Collected data entries
+ + + + +

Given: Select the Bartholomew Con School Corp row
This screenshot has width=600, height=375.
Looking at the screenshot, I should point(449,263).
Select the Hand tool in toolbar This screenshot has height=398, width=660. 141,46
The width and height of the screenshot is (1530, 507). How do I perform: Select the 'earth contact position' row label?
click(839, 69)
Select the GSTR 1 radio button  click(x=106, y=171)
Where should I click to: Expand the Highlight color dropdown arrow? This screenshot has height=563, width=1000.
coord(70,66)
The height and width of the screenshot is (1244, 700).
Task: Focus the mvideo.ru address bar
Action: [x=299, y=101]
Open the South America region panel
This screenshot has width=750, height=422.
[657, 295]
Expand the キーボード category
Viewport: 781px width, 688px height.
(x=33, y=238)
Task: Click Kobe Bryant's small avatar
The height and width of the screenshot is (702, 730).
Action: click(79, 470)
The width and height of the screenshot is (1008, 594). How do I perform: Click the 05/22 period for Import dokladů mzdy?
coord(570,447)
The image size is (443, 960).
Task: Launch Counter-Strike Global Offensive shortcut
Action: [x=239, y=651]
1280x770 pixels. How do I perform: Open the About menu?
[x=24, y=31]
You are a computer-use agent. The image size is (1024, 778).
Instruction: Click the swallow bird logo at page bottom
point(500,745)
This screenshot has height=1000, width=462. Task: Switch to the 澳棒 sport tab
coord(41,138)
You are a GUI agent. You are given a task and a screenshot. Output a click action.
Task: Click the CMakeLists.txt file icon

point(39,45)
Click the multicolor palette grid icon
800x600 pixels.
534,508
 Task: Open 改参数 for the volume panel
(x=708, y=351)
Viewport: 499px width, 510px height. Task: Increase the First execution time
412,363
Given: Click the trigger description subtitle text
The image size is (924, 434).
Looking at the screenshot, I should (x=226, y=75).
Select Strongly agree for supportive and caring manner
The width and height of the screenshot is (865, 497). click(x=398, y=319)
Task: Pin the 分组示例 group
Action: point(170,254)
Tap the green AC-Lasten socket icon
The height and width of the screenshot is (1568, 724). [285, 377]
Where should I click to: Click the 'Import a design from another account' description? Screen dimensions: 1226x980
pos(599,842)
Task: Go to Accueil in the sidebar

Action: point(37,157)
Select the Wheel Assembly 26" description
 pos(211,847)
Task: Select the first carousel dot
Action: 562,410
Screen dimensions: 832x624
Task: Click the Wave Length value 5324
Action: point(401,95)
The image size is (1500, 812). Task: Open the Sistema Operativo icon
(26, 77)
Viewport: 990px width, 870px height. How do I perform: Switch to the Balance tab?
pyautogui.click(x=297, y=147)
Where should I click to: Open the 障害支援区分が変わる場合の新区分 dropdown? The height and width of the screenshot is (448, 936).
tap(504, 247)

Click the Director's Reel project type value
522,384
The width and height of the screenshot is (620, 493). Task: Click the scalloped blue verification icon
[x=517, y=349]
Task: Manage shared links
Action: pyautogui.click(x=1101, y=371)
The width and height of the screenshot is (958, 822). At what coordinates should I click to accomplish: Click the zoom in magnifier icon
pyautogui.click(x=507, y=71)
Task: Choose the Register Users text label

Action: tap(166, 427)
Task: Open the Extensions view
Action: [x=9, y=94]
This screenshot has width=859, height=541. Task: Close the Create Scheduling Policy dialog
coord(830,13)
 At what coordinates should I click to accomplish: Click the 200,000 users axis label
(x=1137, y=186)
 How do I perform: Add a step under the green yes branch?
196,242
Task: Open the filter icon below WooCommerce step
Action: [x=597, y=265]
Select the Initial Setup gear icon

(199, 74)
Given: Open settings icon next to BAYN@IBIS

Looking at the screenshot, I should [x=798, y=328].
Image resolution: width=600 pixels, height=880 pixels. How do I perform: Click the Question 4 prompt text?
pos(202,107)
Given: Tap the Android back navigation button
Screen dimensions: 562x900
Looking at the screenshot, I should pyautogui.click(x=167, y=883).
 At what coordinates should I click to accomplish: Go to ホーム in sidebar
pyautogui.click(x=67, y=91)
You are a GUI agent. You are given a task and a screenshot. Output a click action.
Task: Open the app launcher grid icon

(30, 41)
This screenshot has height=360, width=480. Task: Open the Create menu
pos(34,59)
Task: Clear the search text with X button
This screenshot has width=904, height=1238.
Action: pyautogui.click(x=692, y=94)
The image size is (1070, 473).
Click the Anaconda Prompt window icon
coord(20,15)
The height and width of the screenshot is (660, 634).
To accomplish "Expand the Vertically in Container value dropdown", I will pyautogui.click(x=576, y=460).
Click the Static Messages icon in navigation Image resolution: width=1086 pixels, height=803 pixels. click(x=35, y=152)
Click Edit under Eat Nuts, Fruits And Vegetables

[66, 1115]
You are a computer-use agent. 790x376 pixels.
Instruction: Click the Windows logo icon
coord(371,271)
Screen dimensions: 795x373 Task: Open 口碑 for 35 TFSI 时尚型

+ + + + +

_Action item_:
Transcribe the data in full, matching every line exactly.

_Problem solution_:
Given: Select the Bartholomew Con School Corp row
This screenshot has width=600, height=375.
Looking at the screenshot, I should point(449,263).
Select the Hand tool in toolbar This screenshot has height=398, width=660. 141,46
The width and height of the screenshot is (1530, 507). How do I perform: Select the 'earth contact position' row label?
click(839, 69)
Select the GSTR 1 radio button  click(x=106, y=171)
Where should I click to: Expand the Highlight color dropdown arrow? This screenshot has height=563, width=1000.
coord(70,66)
The height and width of the screenshot is (1244, 700).
Task: Focus the mvideo.ru address bar
Action: [x=299, y=101]
Open the South America region panel
This screenshot has width=750, height=422.
[657, 295]
Expand the キーボード category
Viewport: 781px width, 688px height.
(x=33, y=238)
Task: Click Kobe Bryant's small avatar
The height and width of the screenshot is (702, 730).
Action: click(79, 470)
The width and height of the screenshot is (1008, 594). How do I perform: Click the 05/22 period for Import dokladů mzdy?
coord(570,447)
The image size is (443, 960).
Task: Launch Counter-Strike Global Offensive shortcut
Action: [x=239, y=651]
1280x770 pixels. How do I perform: Open the About menu?
[x=24, y=31]
You are a computer-use agent. The image size is (1024, 778).
Instruction: Click the swallow bird logo at page bottom
point(500,745)
This screenshot has height=1000, width=462. Task: Switch to the 澳棒 sport tab
coord(41,138)
You are a GUI agent. You are given a task and a screenshot. Output a click action.
Task: Click the CMakeLists.txt file icon

point(39,45)
Click the multicolor palette grid icon
800x600 pixels.
534,508
 Task: Open 改参数 for the volume panel
(x=708, y=351)
Viewport: 499px width, 510px height. Task: Increase the First execution time
412,363
Given: Click the trigger description subtitle text
The image size is (924, 434).
Looking at the screenshot, I should (x=226, y=75).
Select Strongly agree for supportive and caring manner
The width and height of the screenshot is (865, 497). click(x=398, y=319)
Task: Pin the 分组示例 group
Action: point(170,254)
Tap the green AC-Lasten socket icon
The height and width of the screenshot is (1568, 724). [285, 377]
Where should I click to: Click the 'Import a design from another account' description? Screen dimensions: 1226x980
pos(599,842)
Task: Go to Accueil in the sidebar

Action: point(37,157)
Select the Wheel Assembly 26" description
 pos(211,847)
Task: Select the first carousel dot
Action: 562,410
Screen dimensions: 832x624
Task: Click the Wave Length value 5324
Action: point(401,95)
The image size is (1500, 812). Task: Open the Sistema Operativo icon
(26, 77)
Viewport: 990px width, 870px height. How do I perform: Switch to the Balance tab?
pyautogui.click(x=297, y=147)
Where should I click to: Open the 障害支援区分が変わる場合の新区分 dropdown? The height and width of the screenshot is (448, 936).
tap(504, 247)

Click the Director's Reel project type value
522,384
The width and height of the screenshot is (620, 493). Task: Click the scalloped blue verification icon
[x=517, y=349]
Task: Manage shared links
Action: pyautogui.click(x=1101, y=371)
The width and height of the screenshot is (958, 822). At what coordinates should I click to accomplish: Click the zoom in magnifier icon
pyautogui.click(x=507, y=71)
Task: Choose the Register Users text label

Action: tap(166, 427)
Task: Open the Extensions view
Action: [x=9, y=94]
This screenshot has width=859, height=541. Task: Close the Create Scheduling Policy dialog
coord(830,13)
 At what coordinates should I click to accomplish: Click the 200,000 users axis label
(x=1137, y=186)
 How do I perform: Add a step under the green yes branch?
196,242
Task: Open the filter icon below WooCommerce step
Action: [x=597, y=265]
Select the Initial Setup gear icon

(199, 74)
Given: Open settings icon next to BAYN@IBIS

Looking at the screenshot, I should [x=798, y=328].
Image resolution: width=600 pixels, height=880 pixels. How do I perform: Click the Question 4 prompt text?
pos(202,107)
Given: Tap the Android back navigation button
Screen dimensions: 562x900
Looking at the screenshot, I should pyautogui.click(x=167, y=883).
 At what coordinates should I click to accomplish: Go to ホーム in sidebar
pyautogui.click(x=67, y=91)
You are a GUI agent. You are given a task and a screenshot. Output a click action.
Task: Open the app launcher grid icon

(30, 41)
This screenshot has height=360, width=480. Task: Open the Create menu
pos(34,59)
Task: Clear the search text with X button
This screenshot has width=904, height=1238.
Action: pyautogui.click(x=692, y=94)
The image size is (1070, 473).
Click the Anaconda Prompt window icon
coord(20,15)
The height and width of the screenshot is (660, 634).
To accomplish "Expand the Vertically in Container value dropdown", I will pyautogui.click(x=576, y=460).
Click the Static Messages icon in navigation Image resolution: width=1086 pixels, height=803 pixels. click(x=35, y=152)
Click Edit under Eat Nuts, Fruits And Vegetables

[66, 1115]
You are a computer-use agent. 790x376 pixels.
Instruction: Click the Windows logo icon
coord(371,271)
Screen dimensions: 795x373 Task: Open 口碑 for 35 TFSI 时尚型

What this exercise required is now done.